"Our difficulties arise from the passionate longing to identify with ideas and notions about the world. Belonging and excluding go together, so as we enter into a mandala, we exclude whatever doesn't belong within it. This is well illustrated by the English writer who once defined a nation as a 'club for hating foreigners.'

"The commonest reason to develop hatred is the perceived difference between ourselves and others. We may feel so strongly about our notions of religion, race, class, language, or culture that we band together for the sole purpose of rejecting another group and its inimical differences. And we justify this by saying, 'They're an assault on our institutions!' or 'They don't behave as we do!'

"Hatred and paranoia don't exist in themselves. They must have a reason — even if that reason makes no sense — to create the ground for them to run and intensify. We can see people trying to make this happen, supporting each other and telling stories. These could be stories about religion — about Dharma, and gurus, and teachers. There is nothing wrong with any of this, as such; it is quite natural to create such mandalas of connections. But because ignorance is present, it very easily runs into areas where negative emotions build up.

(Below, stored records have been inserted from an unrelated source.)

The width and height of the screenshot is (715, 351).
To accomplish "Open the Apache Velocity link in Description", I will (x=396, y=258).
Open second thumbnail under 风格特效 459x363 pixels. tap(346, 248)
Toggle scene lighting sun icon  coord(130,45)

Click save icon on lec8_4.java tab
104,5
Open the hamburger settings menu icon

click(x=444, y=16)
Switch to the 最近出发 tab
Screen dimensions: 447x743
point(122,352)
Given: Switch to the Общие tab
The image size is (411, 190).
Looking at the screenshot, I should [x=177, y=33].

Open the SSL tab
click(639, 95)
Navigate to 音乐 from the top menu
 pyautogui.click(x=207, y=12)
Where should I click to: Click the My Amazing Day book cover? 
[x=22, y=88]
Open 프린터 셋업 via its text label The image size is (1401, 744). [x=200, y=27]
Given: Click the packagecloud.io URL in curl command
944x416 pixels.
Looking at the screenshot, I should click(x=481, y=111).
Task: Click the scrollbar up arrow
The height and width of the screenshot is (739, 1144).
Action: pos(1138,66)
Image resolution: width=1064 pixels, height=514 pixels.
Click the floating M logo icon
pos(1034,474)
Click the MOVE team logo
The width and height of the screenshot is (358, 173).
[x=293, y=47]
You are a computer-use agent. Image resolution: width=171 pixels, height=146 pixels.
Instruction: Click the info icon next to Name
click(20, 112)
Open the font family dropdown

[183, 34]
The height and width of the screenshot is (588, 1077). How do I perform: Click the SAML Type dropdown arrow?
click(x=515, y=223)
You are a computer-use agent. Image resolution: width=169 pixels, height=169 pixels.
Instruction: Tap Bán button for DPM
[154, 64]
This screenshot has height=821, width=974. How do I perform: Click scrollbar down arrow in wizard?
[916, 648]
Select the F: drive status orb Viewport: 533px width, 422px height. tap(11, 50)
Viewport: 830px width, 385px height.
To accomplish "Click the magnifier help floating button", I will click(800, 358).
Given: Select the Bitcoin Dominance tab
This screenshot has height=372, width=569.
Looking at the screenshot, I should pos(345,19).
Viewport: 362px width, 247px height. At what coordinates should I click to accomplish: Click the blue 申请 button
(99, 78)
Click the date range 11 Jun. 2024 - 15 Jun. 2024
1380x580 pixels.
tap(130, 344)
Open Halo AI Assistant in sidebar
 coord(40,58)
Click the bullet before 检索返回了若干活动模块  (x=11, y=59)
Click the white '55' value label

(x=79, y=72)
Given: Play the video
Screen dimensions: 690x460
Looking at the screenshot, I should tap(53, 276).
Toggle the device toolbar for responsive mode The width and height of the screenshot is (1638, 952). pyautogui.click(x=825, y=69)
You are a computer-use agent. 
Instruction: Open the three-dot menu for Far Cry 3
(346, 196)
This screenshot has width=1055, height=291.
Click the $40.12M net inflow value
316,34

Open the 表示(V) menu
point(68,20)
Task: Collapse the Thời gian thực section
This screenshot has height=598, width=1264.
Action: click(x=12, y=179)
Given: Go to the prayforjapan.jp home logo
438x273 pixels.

"We can espouse and identify with the Buddha's teaching in just as narrow-minded a fashion — even though it runs contrary to the whole thrust of Dharma practice — as we do with anything else. Maybe we find ourselves thinking that other Buddhists aren't really proper practitioners because they don't follow this or that wonderful method. This is bound to happen, simply because we are human, so we need to watch out for it within ourselves as we travel the path.

"In Buddhism, no view we take of the universe is true for all time or set in stone. We practice to transcend the view we take of the universe at any given time. As another view becomes appropriate, we train in that view, until we have to abandon that as well.

"Finally, we reach the point where we are no longer projecting with a view. We gain some genuine insight that goes beyond reliance on any view as such. Until then, however, we need to see how our views about other people and the world provide the link between our emotions and actions.